Иоанн Иоаннович наконец понял, сообразил, все взвесил и, вдруг разведя руками, еще более тихо и низко поклонился Маргарите в пояс:

– Спасибо, внучка! Разодолжила. Ай да… Ай да финт!

– Ах, дедушка! Помогите! Вы понимаете, что будет! Я после все объясню.

– Чего же тут объяснять! Само собой понятно! Вчерась заночевал, да на похороны без приглашения и попал… Ну, финт, цыганочка, не ожидал. Да этакого на моей памяти не бывало, а мне семь десятков. На столе покойник, а в шкафу-то любовник! Ну, будет Питер еще сто лет стоять – и до такого финта не достоится!

– Дедушка! – уже с отчаянием воскликнула Маргарита. – Хотите ли вы мне помочь? Сейчас съедутся, Эдуард грозится выпустить его при всех, нарочно…

– Ну, это он врет! – вдруг рассердился старик. – Я его, лакея… убью. Но вот что, внучка… Только и можно, что попросить у батюшек извинения, выпустить его при них. Лучше при них, чем перед всем Питером позорище устраивать.

Между тем Маргарита давно опустилась на ближайшее кресло, опустила голову на руки и не отвечала ничего.

Иоанн Иоаннович стоял на одном месте, как-то семенил ногами, потом вдруг будто рассердился на себя и быстро пошел в гостиную, где был покойник.

«Вот он, шкапище-то! Как в нем не спрятать! Дом целый! В нем жить можно! – подумал он, останавливаясь. – Фу! Создатель! Вот финт так финт!»

Между тем священники, дьяконы, дьячки и еще два каких-то причетника уже распоряжались в гостиной, как если бы они наняли теперь этот дом и эти горницы для себя. В каждом движении каждого из них чувствовалась хозяйская самоуверенность.

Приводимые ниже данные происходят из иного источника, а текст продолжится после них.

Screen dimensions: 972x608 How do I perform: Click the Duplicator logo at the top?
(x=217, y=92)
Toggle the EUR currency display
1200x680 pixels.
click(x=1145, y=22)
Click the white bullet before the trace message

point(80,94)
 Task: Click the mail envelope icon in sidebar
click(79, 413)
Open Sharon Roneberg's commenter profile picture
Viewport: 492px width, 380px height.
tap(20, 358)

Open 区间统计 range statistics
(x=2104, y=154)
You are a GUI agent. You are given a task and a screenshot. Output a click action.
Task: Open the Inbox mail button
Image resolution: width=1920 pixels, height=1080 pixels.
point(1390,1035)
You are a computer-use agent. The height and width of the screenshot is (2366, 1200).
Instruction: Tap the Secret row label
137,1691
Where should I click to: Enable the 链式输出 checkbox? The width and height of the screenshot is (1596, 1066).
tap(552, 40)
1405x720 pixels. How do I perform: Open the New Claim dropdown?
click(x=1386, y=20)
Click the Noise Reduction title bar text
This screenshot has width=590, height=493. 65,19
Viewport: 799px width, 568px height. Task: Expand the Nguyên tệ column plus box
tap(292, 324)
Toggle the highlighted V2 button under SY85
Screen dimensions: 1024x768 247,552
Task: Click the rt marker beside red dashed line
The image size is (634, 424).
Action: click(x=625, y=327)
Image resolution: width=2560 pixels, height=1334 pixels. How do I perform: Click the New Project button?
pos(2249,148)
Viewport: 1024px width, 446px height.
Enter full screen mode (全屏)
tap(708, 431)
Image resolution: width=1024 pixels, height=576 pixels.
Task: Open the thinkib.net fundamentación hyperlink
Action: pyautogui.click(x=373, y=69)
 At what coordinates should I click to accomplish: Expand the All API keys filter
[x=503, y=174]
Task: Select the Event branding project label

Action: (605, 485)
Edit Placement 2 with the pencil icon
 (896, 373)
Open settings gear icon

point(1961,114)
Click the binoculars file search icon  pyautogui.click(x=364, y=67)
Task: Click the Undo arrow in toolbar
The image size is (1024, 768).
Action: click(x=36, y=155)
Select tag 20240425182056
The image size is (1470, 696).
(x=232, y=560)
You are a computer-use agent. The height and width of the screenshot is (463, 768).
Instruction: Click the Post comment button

Иоанн Иоаннович вдруг усмехнулся, обернулся к ним и вымолвил, почесывая за ухом:

– Иереи честные, окажите мне, старому слуге царскому и российскому столбовому дворянину, великое одолжение! Произойдет сейчас в сей горнице удивительное вам зрелище. Обещайтесь мне не выносить сора из избы. И прошу я вас сохранить все в тайне.

Все духовные, конечно, ни слова не поняли, но, однако, еще несколькими словами Иоанн Иоаннович им объяснил дело. Внучек его пьет сильно. С вечера пьяный остался у сестры своей, графини. Вдруг событие, покойник! Его спрятали в шкаф. Теперь авось проспался. Ну и надо выпустить.

И затем Иоанн Иоаннович при общем изумлении, невольно усмехаясь, пошел к шкафу, отодвинул кресла и, отворив дверь, выговорил:

– Ну, ты, пьяница! Проспался? Вылезай на свет! Авось теперь пить бросишь после такого греха. Только сестру срамишь, да и меня… Ну, ну, вылезай, говорят! Какие тут прятки?

И при улыбающейся, но отчасти недоумевающей публике человек в восемь, из-за двух ярких элегантных юбок, висевших в шкафу, появилась фигура красивого, но совершенно сконфуженного юноши.